What you will do
Copy the stretch from the line containing "Locate an element" through the line containing "coordinates (60, 310).", substituting "Where's" for "Where is" and changing nothing else.

Information given
↓↓↓

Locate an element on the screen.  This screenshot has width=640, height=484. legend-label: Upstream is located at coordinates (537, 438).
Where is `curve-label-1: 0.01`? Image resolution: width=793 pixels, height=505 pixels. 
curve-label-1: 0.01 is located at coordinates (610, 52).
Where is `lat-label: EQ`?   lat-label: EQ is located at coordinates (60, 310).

↑↑↑
↓↓↓

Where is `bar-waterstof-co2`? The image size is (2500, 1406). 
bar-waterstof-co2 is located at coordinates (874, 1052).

↑↑↑

Response
Locate an element on the screen.  This screenshot has width=640, height=484. legend-label: Upstream is located at coordinates (537, 438).
Where's `curve-label-1: 0.01`? Image resolution: width=793 pixels, height=505 pixels. 
curve-label-1: 0.01 is located at coordinates (610, 52).
Where's `lat-label: EQ`?   lat-label: EQ is located at coordinates (60, 310).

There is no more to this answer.